Despite the imminent release of vaccines, COVID-19 remains the number one threat to financial stability in the year ahead, according to a new study by The Depository Trust and Clearing Corporation (DTCC).
The 2021 DTCC ‘Systemic Risk Barometer’, based on a survey of 220 financial institutions globally, found about two-thirds of respondents were concerned both about stretched equity valuations and the “unintended consequences” of massive fiscal stimulus measures in the wake of the coronavirus pandemic.
A majority of respondents (55%) expect market volatility in 2021 to be substantially higher than historical averages,” the report says. “Similarly, 42% of respondents expect systemic risk and financial instability to be worse in 2021 than in 2020.”
About half (54 per cent) of those surveyed also ranked cyber risk as high on the agenda, although the result was down almost 10 per cent on last year’s survey.
The US presidential election outcome also sparked concerns from half of the DTCC survey respondents – albeit with a wide disparity between those based in North America (64 per cent) and the rest of the world (24 per cent).
“In relative terms, North American respondents are more concerned about the U.S. Presidential Election Outcome, Cyber Risk and Sudden Dislocation in Financial Markets,” the report says.
However, a higher proportion (53 per cent) of non-Americans ranked broader geopolitical risks as a major worry compared to those in North America (41 per cent).
Global debt also zoomed up the risk barometer this year with a third of respondents citing high government borrowing levels as a concern, rising from 24 per cent in the previous annual period.
Michael Leibrock, DTCC chief systemic risk officer, said in the release: “While these actions from central banks and governments were necessary and prudent to offset some of the immediate impact from the Coronavirus, the longer term sustainability of further increases in debt levels could present challenges for global economies in the future.”
A substantial minority (42 per cent) of respondents also said “the worst is yet to come” for systemic risk and financial instability in 2021.
Compared to the previous year’s survey, worries about global economic slowdowns, Federal Reserve monetary policy and funding liquidity all receded in the latest DTCC annual fear gauge.
DTCC, the global financial trading back-office specialist, has conducted the risk survey since 2013.

## RECORDS:

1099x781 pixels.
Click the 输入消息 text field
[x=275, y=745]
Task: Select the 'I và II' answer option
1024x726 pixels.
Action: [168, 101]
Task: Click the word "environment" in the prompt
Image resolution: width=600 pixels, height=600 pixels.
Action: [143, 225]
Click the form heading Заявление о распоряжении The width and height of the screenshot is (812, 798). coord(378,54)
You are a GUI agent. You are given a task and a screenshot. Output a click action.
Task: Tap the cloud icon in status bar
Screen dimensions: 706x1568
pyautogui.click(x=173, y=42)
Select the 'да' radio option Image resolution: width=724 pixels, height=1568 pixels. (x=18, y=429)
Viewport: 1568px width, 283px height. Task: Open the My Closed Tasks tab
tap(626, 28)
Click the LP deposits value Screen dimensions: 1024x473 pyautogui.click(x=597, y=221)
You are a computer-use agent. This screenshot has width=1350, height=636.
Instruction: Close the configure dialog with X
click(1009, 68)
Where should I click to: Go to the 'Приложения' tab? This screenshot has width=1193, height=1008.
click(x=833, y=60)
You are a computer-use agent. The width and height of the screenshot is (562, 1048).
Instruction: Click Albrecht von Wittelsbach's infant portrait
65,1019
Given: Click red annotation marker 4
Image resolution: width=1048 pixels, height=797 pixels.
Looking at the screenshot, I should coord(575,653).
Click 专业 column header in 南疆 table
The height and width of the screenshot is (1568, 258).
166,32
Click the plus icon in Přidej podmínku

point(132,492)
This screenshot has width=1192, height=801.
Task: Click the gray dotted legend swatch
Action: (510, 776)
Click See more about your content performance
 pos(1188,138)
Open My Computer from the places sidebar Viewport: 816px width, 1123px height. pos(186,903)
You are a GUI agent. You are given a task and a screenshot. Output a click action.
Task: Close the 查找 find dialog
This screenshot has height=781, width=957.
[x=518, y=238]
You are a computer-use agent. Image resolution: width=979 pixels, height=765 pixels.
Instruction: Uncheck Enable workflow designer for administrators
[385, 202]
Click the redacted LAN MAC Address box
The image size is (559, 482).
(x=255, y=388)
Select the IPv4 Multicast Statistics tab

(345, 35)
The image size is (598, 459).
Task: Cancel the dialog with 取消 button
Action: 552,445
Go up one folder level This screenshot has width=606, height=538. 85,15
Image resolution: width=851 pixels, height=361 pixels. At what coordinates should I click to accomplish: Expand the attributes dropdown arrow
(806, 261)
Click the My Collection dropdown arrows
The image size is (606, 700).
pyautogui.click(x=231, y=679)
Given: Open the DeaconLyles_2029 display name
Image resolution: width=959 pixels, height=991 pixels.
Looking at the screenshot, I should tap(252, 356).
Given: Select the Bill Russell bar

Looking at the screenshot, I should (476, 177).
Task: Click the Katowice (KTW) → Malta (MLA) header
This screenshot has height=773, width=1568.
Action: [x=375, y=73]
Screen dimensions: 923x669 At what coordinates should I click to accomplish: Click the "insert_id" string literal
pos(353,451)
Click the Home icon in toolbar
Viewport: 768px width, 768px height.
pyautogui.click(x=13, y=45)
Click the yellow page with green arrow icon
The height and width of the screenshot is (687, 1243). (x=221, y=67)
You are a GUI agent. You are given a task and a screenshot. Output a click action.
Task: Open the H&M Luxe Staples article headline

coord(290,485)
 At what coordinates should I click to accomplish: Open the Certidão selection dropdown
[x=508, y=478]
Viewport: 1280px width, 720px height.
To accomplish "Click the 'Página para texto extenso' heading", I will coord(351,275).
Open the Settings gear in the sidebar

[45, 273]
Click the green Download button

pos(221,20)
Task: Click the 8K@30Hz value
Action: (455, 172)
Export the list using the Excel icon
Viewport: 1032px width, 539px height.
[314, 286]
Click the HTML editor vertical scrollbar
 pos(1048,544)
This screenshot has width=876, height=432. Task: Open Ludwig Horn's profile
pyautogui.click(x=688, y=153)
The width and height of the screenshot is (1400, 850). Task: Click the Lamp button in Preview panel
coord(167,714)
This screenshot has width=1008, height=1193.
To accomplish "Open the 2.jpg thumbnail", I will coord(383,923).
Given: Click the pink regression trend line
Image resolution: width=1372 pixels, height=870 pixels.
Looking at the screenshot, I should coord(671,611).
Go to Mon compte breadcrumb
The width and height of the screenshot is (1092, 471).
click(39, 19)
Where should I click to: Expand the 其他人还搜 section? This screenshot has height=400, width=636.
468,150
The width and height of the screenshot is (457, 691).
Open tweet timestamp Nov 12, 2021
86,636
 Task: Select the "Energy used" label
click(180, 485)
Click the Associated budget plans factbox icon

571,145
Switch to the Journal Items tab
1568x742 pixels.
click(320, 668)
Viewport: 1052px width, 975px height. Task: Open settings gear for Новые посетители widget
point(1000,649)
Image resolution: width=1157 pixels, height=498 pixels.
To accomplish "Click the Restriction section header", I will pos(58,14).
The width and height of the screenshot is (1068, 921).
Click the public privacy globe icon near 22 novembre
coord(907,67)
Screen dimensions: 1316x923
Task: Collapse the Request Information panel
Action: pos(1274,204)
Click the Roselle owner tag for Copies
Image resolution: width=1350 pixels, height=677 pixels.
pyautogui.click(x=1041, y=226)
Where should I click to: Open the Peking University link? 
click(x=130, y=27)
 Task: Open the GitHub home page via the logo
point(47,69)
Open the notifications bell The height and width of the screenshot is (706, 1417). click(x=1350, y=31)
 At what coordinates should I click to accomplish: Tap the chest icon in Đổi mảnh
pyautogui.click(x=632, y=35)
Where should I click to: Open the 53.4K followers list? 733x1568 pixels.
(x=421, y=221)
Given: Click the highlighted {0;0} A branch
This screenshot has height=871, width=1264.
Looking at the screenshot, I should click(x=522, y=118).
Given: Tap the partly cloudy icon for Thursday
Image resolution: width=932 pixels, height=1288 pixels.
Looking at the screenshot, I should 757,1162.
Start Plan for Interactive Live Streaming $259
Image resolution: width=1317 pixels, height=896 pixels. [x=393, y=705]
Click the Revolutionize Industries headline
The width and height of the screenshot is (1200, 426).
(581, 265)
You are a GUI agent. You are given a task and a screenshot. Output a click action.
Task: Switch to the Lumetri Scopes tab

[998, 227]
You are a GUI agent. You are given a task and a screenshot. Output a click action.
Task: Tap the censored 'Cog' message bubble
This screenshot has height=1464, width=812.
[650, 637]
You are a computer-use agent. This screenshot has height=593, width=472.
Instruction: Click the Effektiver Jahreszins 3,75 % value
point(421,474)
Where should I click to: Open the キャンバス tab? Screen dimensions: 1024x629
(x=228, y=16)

## ACTION ITEM:
Using the article above on the DTCC risk survey, answer these:
(a) How many financial institutions took part in the survey behind the 2021 Systemic Risk Barometer?
(b) What percentage of respondents based in North America raised concerns about the US presidential election outcome?
(c) Since what year has DTCC conducted the risk survey?

## TASK SOLUTION:
(a) 220
(b) 64 per cent
(c) 2013